**表示された文章**
---+---
食事は当番制、が楽しい。総勢20人超えの親子キャンプ【我が家のごはん日記/潮田彩さんちの食卓・4】
忙しいママにとって、日々の家事の中で悩ましいのがごはんのこと。適度に手を抜きたいけれど、家族には栄養のあるものをバランスよく食べてもらいたい。では、食にかかわるお仕事をしているママたちは、家族のごはんをどうしているの?
東京・小金井市で子ども向けの料理教室「もぐもぐ子ども調理室」を主宰、講師を務める潮田彩さんの連載もいよいよ最終回です。教室の運営で大忙し、プライベートでは6歳、2歳の姉妹のママの潮田さん、今回は三連休でキャンプにおでかけ、というイベントも♪
潮田彩さんちの食卓 #week4
<月曜日・夜>
今日の夕飯は出張教室に向けた試作で、ビビンバを作りました。スープはあおさの中華スープです。 ナムルの味付けのしかた、盛り付けなどチェック。長女はあまりの野菜の多さに大ブーイング。なので、「じゃあ自分で盛り付けしてみたら?」とお願いしてみました。
---+---
**提供された情報**

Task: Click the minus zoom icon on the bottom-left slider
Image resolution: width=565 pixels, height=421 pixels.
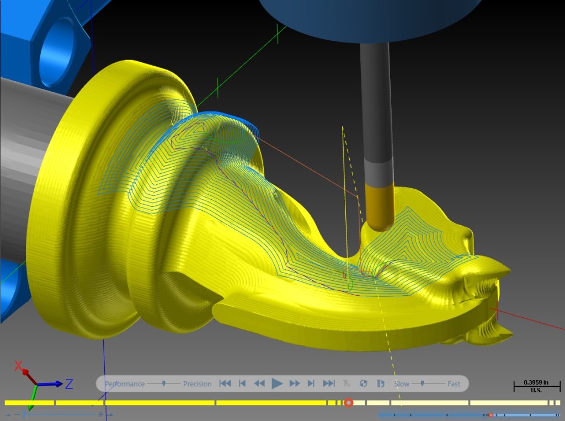Action: pyautogui.click(x=17, y=414)
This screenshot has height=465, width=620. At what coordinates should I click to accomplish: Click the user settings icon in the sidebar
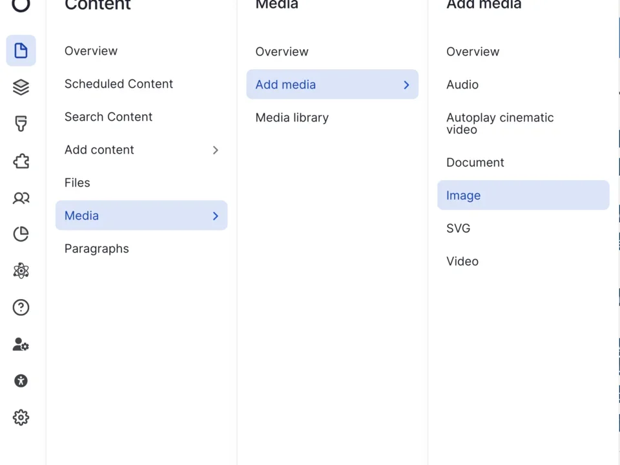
---+---
**短い問題**
記事のうち、「食事は当番制、が楽しい。総勢」で始まり「族のごはんをどうしているの?」で終わる部分を一字一句違えずに引用してください。 答えは記事の内容だけに基づいてください。

**詳しい解答**
食事は当番制、が楽しい。総勢20人超えの親子キャンプ【我が家のごはん日記/潮田彩さんちの食卓・4】
忙しいママにとって、日々の家事の中で悩ましいのがごはんのこと。適度に手を抜きたいけれど、家族には栄養のあるものをバランスよく食べてもらいたい。では、食にかかわるお仕事をしているママたちは、家族のごはんをどうしているの?